**EXERCISE DETAILS:**
In the listing below, find each line that holds the string "link" and copy it.

**EXERCISE MATERIALS:**
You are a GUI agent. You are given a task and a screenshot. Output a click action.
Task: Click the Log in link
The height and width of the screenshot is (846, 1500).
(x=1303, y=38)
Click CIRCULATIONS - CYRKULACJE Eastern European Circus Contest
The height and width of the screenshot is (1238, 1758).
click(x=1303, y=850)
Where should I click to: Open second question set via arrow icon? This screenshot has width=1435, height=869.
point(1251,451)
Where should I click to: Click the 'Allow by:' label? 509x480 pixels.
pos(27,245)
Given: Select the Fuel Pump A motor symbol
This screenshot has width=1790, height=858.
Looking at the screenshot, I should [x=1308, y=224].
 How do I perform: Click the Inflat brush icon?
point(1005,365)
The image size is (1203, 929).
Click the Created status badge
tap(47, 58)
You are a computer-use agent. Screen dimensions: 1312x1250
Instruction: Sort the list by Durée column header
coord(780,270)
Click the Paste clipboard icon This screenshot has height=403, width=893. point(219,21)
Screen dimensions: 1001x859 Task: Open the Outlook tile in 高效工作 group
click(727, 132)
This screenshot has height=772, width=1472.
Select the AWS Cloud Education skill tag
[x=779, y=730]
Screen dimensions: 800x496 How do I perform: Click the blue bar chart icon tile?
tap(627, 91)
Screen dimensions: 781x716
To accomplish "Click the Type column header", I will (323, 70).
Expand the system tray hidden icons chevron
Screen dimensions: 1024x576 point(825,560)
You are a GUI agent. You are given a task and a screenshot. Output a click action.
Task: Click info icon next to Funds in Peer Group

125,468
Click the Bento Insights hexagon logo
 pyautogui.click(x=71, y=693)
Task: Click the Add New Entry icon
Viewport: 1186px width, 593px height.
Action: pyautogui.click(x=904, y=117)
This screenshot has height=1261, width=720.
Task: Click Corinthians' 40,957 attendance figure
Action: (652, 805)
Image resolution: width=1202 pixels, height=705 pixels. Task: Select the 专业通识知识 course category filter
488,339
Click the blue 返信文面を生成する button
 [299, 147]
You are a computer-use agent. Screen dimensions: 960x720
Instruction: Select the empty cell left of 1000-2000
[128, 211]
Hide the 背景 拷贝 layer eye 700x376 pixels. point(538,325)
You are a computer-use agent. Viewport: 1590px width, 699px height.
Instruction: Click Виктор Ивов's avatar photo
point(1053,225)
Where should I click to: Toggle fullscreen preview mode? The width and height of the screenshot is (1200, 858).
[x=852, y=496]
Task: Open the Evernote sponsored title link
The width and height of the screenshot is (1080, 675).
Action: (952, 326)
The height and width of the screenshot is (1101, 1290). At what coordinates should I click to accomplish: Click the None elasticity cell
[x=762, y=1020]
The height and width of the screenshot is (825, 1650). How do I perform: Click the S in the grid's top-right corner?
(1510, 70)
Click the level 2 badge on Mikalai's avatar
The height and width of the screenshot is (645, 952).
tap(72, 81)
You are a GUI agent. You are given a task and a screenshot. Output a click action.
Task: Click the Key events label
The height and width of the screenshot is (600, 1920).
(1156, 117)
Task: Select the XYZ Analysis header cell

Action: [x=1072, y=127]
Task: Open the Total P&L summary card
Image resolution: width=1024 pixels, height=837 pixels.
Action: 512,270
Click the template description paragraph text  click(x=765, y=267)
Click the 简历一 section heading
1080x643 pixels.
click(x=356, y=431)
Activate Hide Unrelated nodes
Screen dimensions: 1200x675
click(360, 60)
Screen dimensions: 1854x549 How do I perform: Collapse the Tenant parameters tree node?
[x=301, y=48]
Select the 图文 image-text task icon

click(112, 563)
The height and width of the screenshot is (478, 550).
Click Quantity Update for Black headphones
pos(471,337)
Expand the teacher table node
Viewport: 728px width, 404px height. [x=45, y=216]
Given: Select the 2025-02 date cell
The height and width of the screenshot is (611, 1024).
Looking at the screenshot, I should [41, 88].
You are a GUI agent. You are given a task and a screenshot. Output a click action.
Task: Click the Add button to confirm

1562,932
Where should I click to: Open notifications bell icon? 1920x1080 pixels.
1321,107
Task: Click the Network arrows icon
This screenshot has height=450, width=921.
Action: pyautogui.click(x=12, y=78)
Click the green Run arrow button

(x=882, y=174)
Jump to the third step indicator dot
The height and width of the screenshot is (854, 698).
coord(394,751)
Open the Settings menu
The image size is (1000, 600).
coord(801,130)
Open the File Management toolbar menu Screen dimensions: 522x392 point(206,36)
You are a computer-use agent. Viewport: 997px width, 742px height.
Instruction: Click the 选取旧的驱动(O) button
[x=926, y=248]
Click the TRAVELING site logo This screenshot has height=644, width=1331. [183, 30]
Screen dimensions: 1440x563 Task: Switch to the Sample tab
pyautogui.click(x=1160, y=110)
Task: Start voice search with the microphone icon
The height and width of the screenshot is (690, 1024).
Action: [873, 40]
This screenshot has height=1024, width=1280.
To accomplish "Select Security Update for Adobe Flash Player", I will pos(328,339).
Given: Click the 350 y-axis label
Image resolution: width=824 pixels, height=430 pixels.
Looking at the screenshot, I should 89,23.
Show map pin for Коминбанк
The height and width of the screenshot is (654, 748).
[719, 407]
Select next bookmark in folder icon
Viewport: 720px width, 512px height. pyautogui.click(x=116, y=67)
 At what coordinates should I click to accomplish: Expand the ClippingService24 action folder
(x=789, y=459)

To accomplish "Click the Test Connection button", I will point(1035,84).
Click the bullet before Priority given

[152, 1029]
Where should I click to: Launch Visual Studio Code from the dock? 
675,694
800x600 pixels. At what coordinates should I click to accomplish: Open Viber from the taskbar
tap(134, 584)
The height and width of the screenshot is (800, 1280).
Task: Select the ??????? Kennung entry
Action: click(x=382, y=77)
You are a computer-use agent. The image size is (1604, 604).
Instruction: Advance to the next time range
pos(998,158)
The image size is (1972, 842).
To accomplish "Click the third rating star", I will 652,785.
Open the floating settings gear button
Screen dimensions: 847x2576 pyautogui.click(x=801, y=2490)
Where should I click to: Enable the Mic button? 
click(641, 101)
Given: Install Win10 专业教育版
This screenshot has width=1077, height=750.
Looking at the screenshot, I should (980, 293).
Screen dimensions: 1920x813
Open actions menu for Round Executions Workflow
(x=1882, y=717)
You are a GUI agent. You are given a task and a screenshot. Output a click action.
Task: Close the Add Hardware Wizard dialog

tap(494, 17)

**ANSWER BOX:**
Task: Click the Log in link
Task: Open the Evernote sponsored title link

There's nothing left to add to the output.